Pioglitazone Ameliorates Cyclosporine‐Induced Attenuation Of Carbachol Renovascular Vasodilations: Role Of PPARγ/Nitric Oxide Synthase Signaling

Abstract

We previously reported that cyclosporine A (CSA) impairs reno‐vascular reactivity. This study investigated the role of peroxisome proliferator‐activated receptor‐gamma (PPARγ)/NOS signaling in the CSA‐induced attenuation of endothelium‐dependent vasodilations in phenylephrine‐preconstricted perfused kidneys of rats. Bolus injection of carbachol (4 μmol) reduced the renal perfusion pressure (RPP) with a peak depressor effect observed at 2 min.
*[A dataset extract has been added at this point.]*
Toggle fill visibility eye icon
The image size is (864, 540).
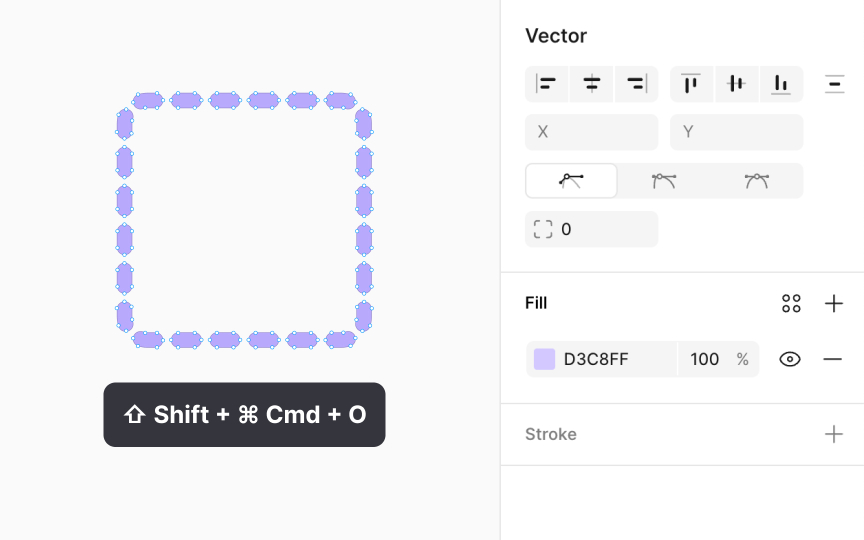click(790, 359)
CSA (5 μM) infusion attenuated carbachol vasodilations. Similar inhibitory effects on carbachol vasodilations were evident after infusion of NG‐nitro‐L‐arginine methyl ester (L‐NAME, NOS inhibitor) or GW9662 (PPARγ antagonist). The CSA‐evoked attenuation of carbachol vasodilation was abolished in presence of L‐NAME in contrast to no effect for GW9662. Pioglitazone, PPARγ agonist, abolished the attenuation of these responses elicited by CSA; an effect that was not manifest in presence of GW9662. The specificity of the interaction with carbachol was verified by the lack of effect of CSA on vasodilations caused by papaverine. It is concluded that the interruption of PPARγ/NOS signaling mediates, at least partly, the inhibitory effect of CSA on renovascular responses to carbachol. Further, functional NOS is necessary for the amelioration by pioglitazone of the CSA‐carbachol interaction.